19. JSP Tag Libraries

Spring Security has its own taglib which provides basic support for accessing security information and applying security constraints in JSPs.

19.1 Declaring the Taglib

To use any of the tags, you must have the security taglib declared in your JSP:

    <%@ taglib prefix="sec" uri="http://www.springframework.org/security/tags" %>

19.2 The authorize Tag

This tag is used to determine whether its contents should be evaluated or not. In Spring Security 3.0, it can be used in two ways [18]. The first approach uses a web-security expression, specified in the access attribute of the tag. The expression evaluation will be delegated to the WebSecurityExpressionHandler defined in the application context (you should have web expressions enabled in your <http> namespace configuration to make sure this service is available). So, for example, you might have

<sec:authorize access="hasRole('supervisor')">

This content will only be visible to users who have
the "supervisor" authority in their list of <tt>GrantedAuthority</tt>s.


A common requirement is to only show a particular link, if the user is actually allowed to click it. How can we determine in advance whether something will be allowed? This tag can also operate in an alternative mode which allows you to define a particular URL as an attribute. If the user is allowed to invoke that URL, then the tag body will be evaluated, otherwise it will be skipped. So you might have something like

<sec:authorize url="/admin">

This content will only be visible to users who are authorized to send requests to the "/admin" URL.

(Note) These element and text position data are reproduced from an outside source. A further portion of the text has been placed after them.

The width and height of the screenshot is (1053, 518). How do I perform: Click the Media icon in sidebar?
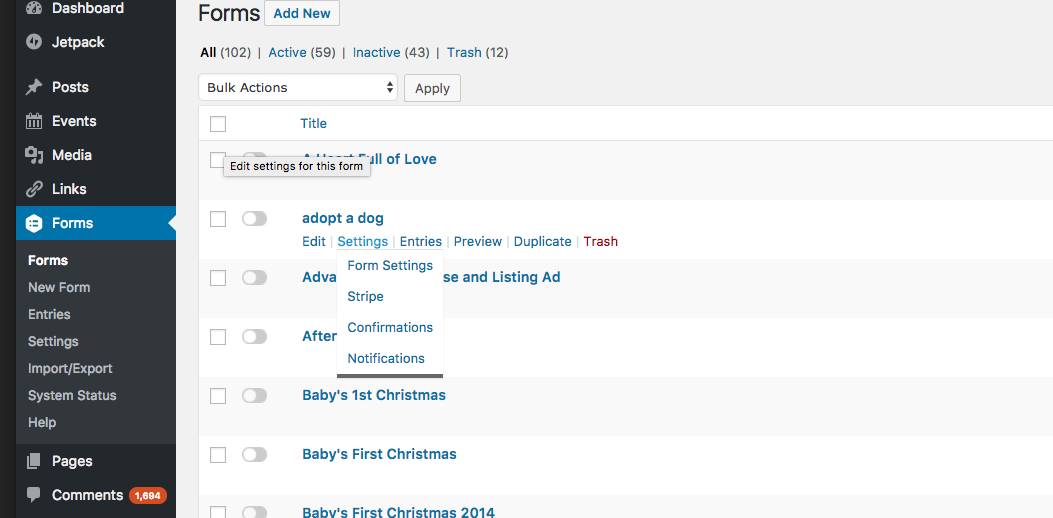(34, 155)
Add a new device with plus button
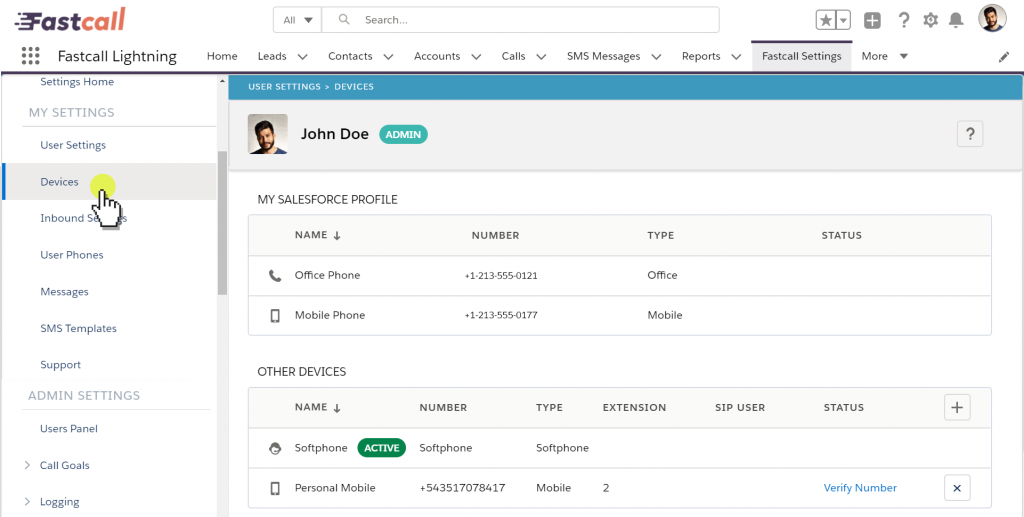 click(957, 407)
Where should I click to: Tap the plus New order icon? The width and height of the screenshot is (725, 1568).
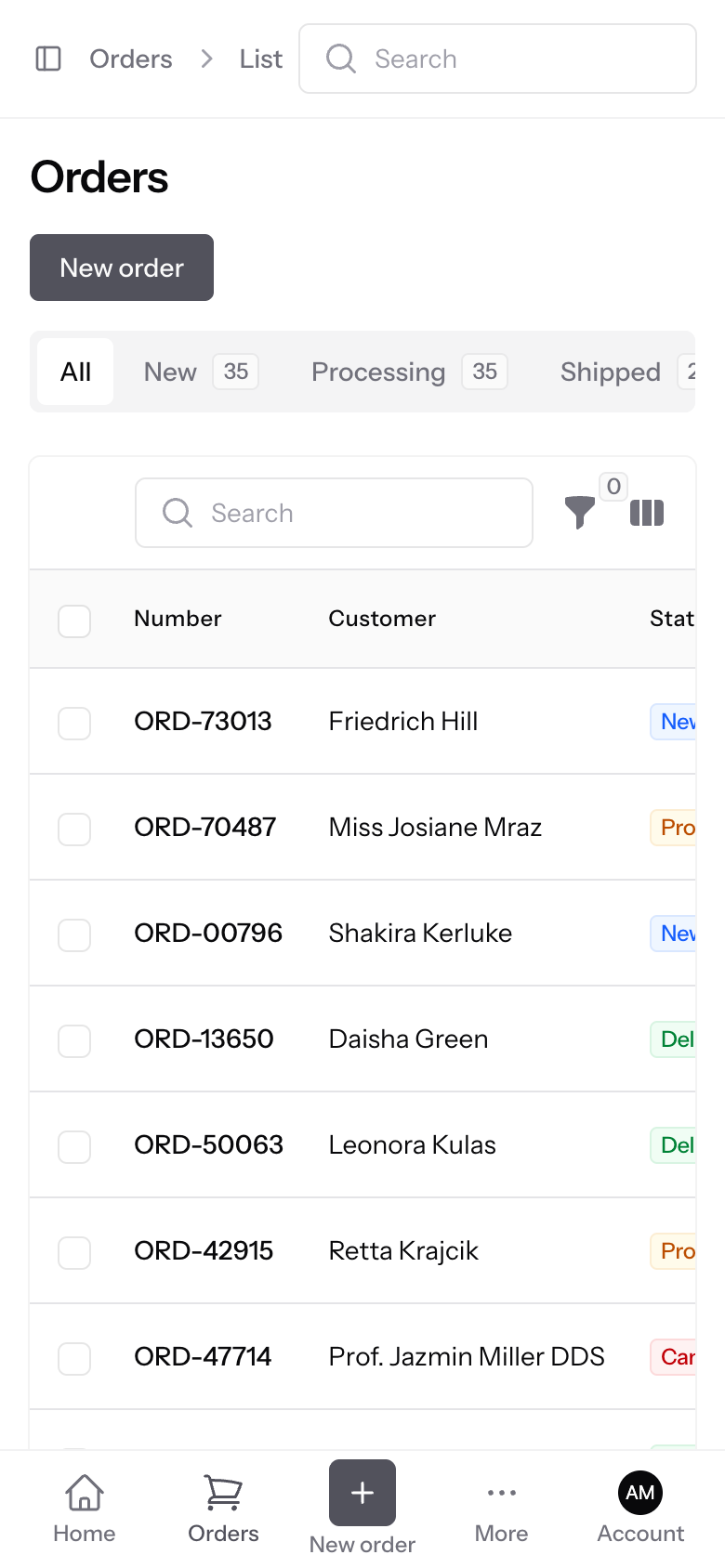[362, 1493]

To use this tag there must also be an instance of WebInvocationPrivilegeEvaluator in your application context. If you are using the namespace, one will automatically be registered. This is an instance of DefaultWebInvocationPrivilegeEvaluator, which creates a dummy web request for the supplied URL and invokes the security interceptor to see whether the request would succeed or fail. This allows you to delegate to the access-control setup you defined using intercept-url declarations within the <http> namespace configuration and saves having to duplicate the information (such as the required roles) within your JSPs. This approach can also be combined with a method attribute, supplying the HTTP method, for a more specific match.

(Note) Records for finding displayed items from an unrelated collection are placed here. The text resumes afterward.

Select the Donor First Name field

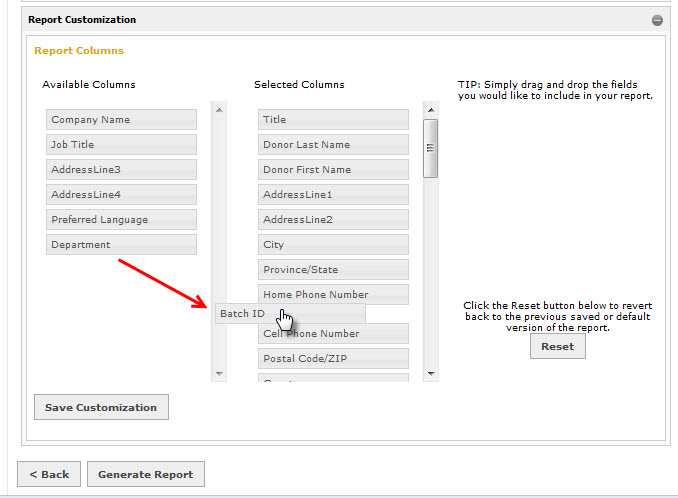[x=333, y=170]
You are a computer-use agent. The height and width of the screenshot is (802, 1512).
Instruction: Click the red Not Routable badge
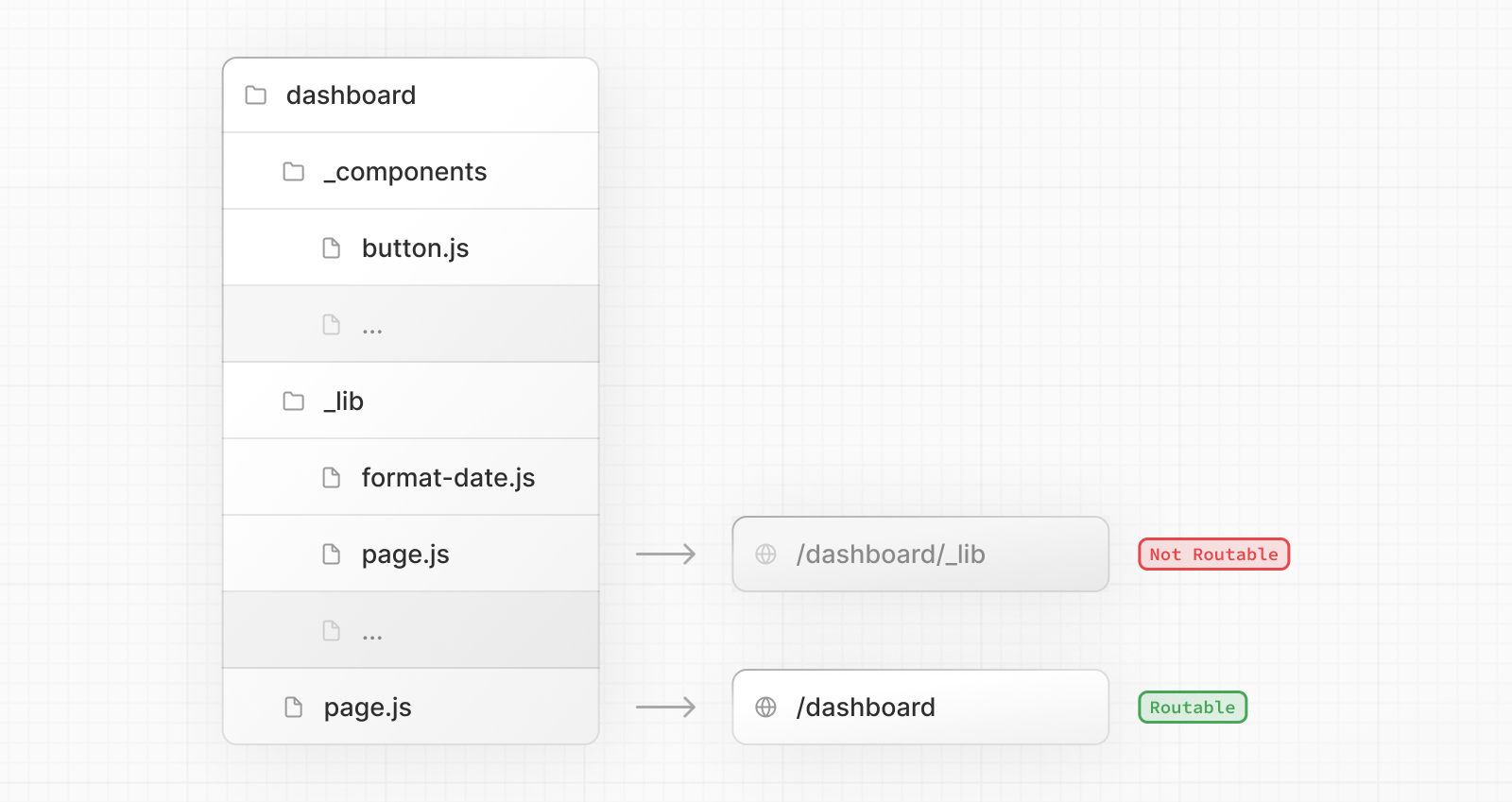click(1213, 555)
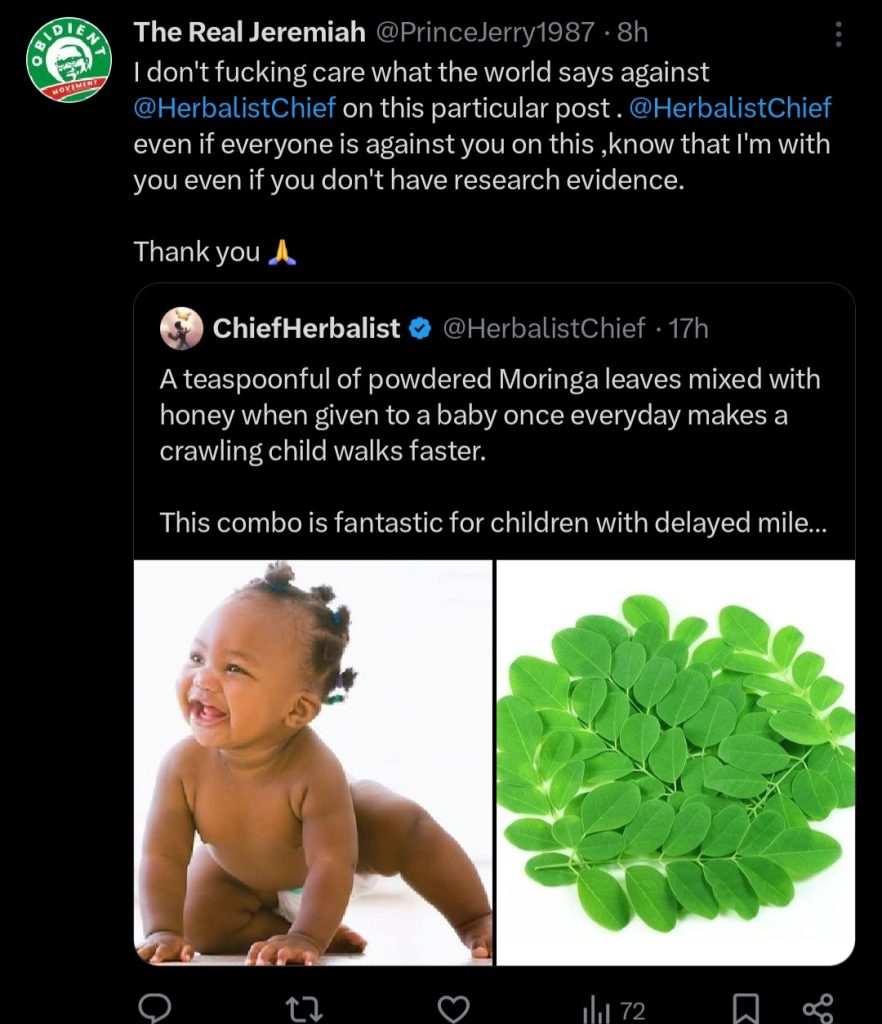
Task: Open The Real Jeremiah display name
Action: tap(249, 32)
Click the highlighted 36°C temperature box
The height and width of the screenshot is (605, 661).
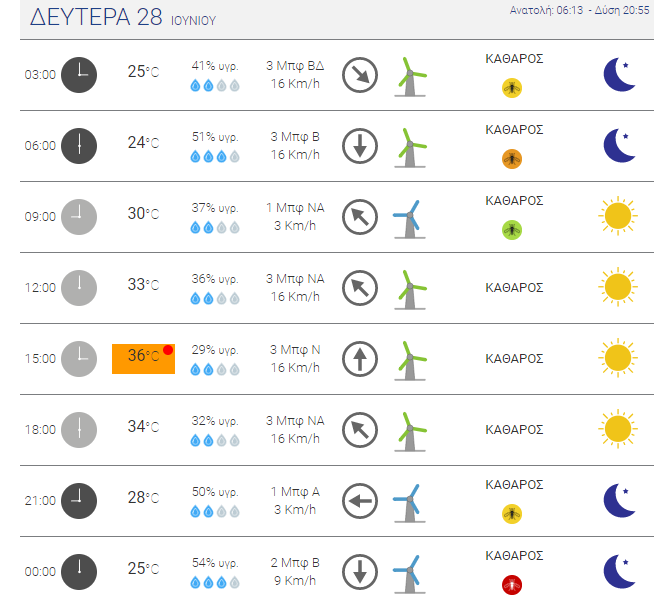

19.3 The authenticationTag

This tag allows access to the current Authentication object stored in the security context. It renders a property of the object directly in the JSP. So, for example, if the principal property of the Authentication is an instance of Spring Security's UserDetails object, then using <sec:authentication property="principal.username" /> will render the name of the current user.

Of course, it isn't necessary to use JSP tags for this kind of thing and some people prefer to keep as little logic as possible in the view. You can access the Authentication object in your MVC controller (by calling SecurityContextHolder.getContext().getAuthentication()) and add the data directly to your model for rendering by the view.

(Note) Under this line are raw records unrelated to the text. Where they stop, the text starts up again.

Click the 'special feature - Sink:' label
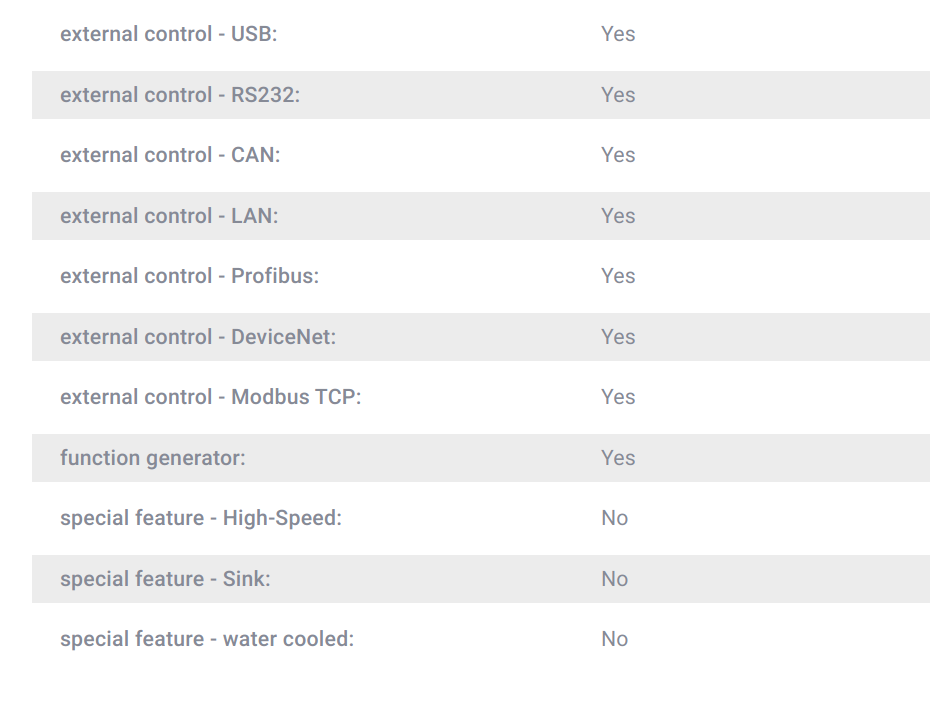Image resolution: width=930 pixels, height=701 pixels. click(x=165, y=579)
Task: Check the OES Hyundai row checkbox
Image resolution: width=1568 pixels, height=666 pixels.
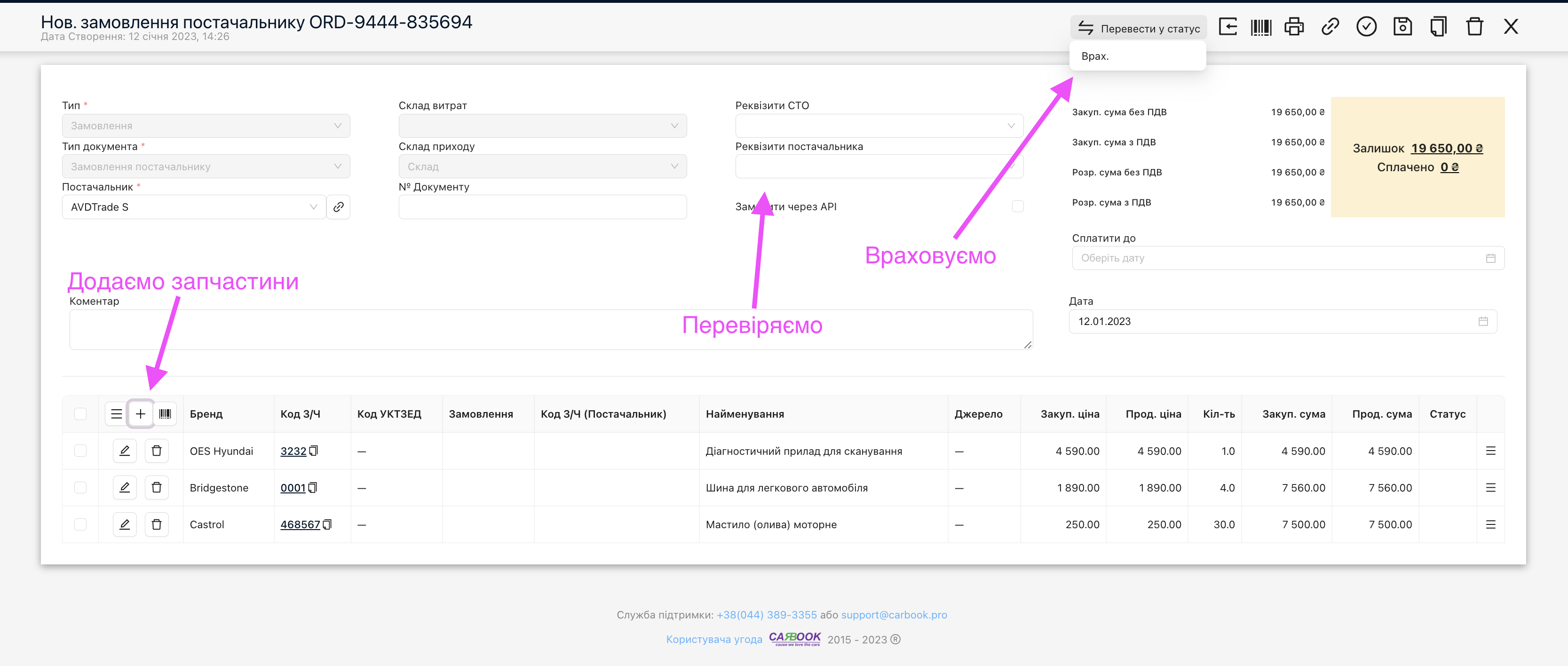Action: (x=80, y=451)
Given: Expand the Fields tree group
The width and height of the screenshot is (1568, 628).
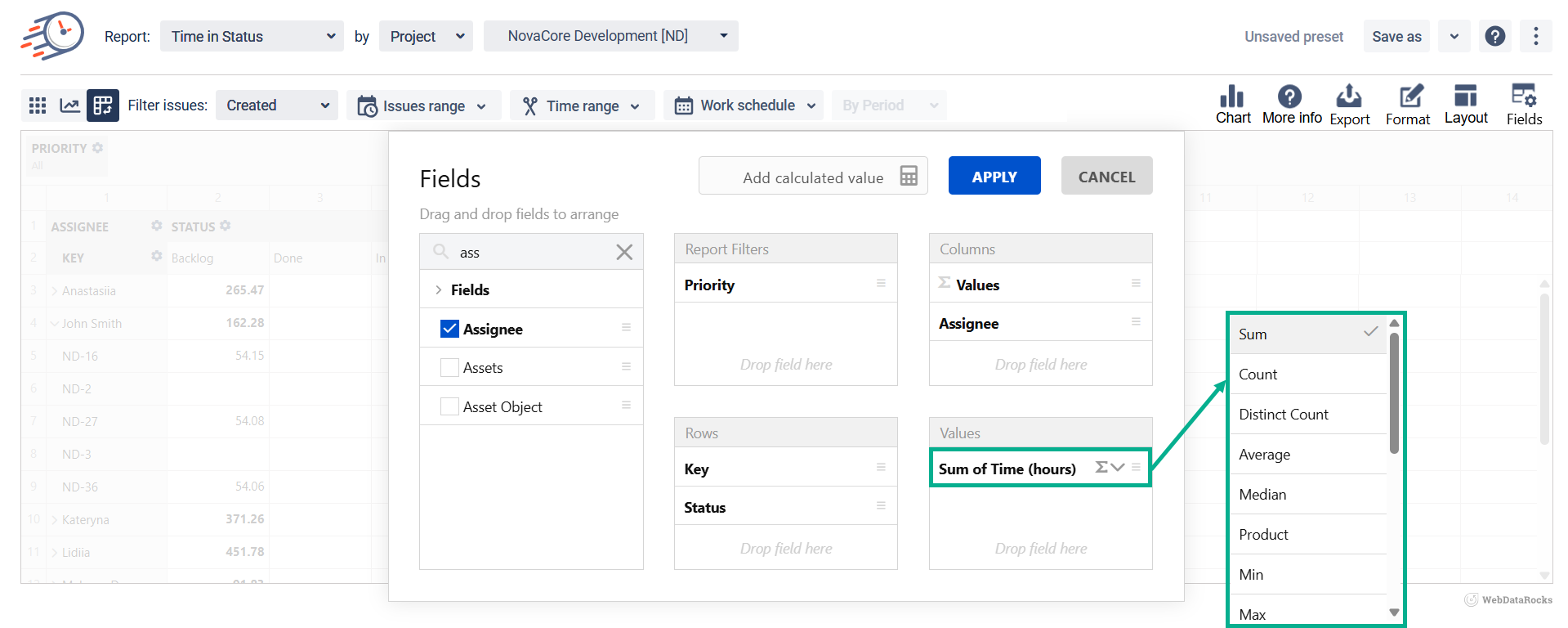Looking at the screenshot, I should [439, 290].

19.4 The accesscontrollist Tag

This tag is only valid when used with Spring Security's ACL module. It checks a comma-separated list of required permissions for a specified domain object. If the current user has any of those permissions, then the tag body will be evaluated. If they don't, it will be skipped. An example might be

<sec:accesscontrollist hasPermission="1,2" domainObject="someObject">

This will be shown if the user has either of the permissions 
represented by the values "1" or "2" on the given object.


The permissions are passed to the PermissionFactory defined in the application context, converting them to ACL Permission instances, so they may be any format which is supported by the factory - they don't have to be integers, they could be strings like READ or WRITE. If no PermissionFactory is found, an instance of DefaultPermissionFactory will be used. The AclServicefrom the application context will be used to load the Acl instance for the supplied object. The Acl will be invoked with the required permissions to check if any of them are granted.

[18] The legacy options from Spring Security 2.0 are also supported, but discouraged.